Richard hurt his back at work on Monday. He was out on a delivery and hurt it moving carpets and carpet pads into an apartment that is being remodeled. He went to the doctor and she told him to go to physical therapy 3-4 times a week for 5 weeks, and to check back with her Tomorrow to see how he is doing. He was released to work but just sitting down only so he is making phone calls for Lowe's. Thankfully all of this is covered under workman's comp so none of this is coming out of pocket.
Richard is in a lot of pain, I have never seen him hurt like this before and it scares me. The pain is mostly in his lower back but says that occasionally it radiates down to his knees. That's what is freaking me out the most, cause mom said if its radiating down to his knees it means he injured his spinal cord. So now I am all freaked out because of this and jumped to the worse possible thing which is, what if he can't work at Lowe's anymore? What if he can't work at all period, what are we going to do then? We can't afford to not have him working, I'm not working yet and if he can't work we are screwed and deff can't live in our apartment cause we won't be able to afford it. What do we do then, cause living with his parents again is deff out of the question, and we can't live with mom cause it just wouldn't be good to have all of us under one roof like that.
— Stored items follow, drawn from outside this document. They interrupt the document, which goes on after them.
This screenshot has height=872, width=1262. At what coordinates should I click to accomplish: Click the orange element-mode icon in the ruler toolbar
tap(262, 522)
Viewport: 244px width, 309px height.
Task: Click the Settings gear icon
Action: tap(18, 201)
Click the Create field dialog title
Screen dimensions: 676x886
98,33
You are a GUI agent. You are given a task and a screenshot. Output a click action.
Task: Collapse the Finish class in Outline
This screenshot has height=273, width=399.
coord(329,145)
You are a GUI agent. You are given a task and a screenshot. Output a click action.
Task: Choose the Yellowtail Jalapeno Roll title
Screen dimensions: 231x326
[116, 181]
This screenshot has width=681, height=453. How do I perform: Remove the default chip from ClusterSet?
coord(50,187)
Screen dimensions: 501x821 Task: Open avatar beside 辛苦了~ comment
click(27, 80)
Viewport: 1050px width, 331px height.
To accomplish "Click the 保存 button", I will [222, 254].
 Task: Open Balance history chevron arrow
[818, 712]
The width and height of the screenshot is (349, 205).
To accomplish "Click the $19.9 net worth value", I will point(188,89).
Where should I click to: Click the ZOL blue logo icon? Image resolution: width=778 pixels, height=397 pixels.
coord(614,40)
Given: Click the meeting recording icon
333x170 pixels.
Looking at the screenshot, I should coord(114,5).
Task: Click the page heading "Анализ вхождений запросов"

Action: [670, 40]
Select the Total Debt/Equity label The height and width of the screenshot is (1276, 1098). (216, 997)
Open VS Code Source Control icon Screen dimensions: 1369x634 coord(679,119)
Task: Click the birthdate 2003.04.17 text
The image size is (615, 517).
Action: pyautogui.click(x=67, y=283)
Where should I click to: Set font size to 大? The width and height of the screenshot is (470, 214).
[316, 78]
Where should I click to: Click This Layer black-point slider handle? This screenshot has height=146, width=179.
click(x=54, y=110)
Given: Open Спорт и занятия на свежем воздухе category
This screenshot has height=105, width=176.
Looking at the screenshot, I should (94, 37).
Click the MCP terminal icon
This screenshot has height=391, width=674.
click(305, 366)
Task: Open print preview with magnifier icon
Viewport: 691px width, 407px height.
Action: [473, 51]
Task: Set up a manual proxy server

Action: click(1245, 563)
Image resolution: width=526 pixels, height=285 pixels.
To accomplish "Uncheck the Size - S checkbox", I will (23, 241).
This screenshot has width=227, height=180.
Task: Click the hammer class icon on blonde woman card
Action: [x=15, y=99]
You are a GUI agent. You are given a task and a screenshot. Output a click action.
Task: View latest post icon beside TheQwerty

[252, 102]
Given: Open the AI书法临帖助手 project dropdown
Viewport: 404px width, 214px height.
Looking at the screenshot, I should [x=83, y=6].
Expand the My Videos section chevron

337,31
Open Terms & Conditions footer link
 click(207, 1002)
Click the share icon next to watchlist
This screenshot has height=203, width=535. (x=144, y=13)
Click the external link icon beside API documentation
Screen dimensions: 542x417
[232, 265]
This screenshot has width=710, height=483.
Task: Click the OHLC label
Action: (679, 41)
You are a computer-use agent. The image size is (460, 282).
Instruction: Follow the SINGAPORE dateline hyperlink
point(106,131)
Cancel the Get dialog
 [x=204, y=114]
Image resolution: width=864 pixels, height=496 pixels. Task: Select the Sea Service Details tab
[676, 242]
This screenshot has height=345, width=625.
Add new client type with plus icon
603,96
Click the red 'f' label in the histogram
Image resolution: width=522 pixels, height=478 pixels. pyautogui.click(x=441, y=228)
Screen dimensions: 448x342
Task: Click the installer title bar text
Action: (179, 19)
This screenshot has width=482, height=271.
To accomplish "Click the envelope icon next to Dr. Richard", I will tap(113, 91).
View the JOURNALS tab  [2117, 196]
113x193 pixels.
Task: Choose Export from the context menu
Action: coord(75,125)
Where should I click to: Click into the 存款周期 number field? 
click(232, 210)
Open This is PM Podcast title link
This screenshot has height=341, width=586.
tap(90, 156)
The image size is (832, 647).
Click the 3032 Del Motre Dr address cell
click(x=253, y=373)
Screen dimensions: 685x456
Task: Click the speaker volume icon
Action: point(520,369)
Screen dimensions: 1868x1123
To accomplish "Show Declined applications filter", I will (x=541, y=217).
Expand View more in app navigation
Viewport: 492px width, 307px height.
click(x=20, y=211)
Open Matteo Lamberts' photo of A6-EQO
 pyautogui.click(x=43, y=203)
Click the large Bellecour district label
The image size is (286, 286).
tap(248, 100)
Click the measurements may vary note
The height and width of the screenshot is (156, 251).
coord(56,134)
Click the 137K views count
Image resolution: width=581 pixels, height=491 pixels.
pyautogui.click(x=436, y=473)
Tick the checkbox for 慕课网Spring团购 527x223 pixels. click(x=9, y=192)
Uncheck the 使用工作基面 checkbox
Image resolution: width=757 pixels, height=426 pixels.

All of that caused me to have a mini melt down last night, I just got too overwhelmed with those thoughts. Richard went to bed and I came out here to the computer and about 10 minutes later he came out because he knew I was upset and made me tell him what was wrong. I broke down started crying and confessed all my fears to him. Then felt bad about doing so cause I know he is worried about it too, but I felt a bit better about him now knowing what was bugging me so bad. I tried to hide it from him cause I didn't want him to worry about me and how I am handling it. I want him to focus on getting better.
As far as I know, he could make a full recovery and all will be fine. Which is what I am hoping for. But right now we are playing that nasty game of wait and see. I hate that game cause it makes me play the what if game and that does us no good.
In other news I have an appointment at DVR today that I'm not looking forward to cause I know what she is going to say to me. She is going to tell me to start looking for a job because CHD isn't going to hire me. At least that's what I am thinking she is going to say to me, that and that I have to start working with that lady that I don't really like.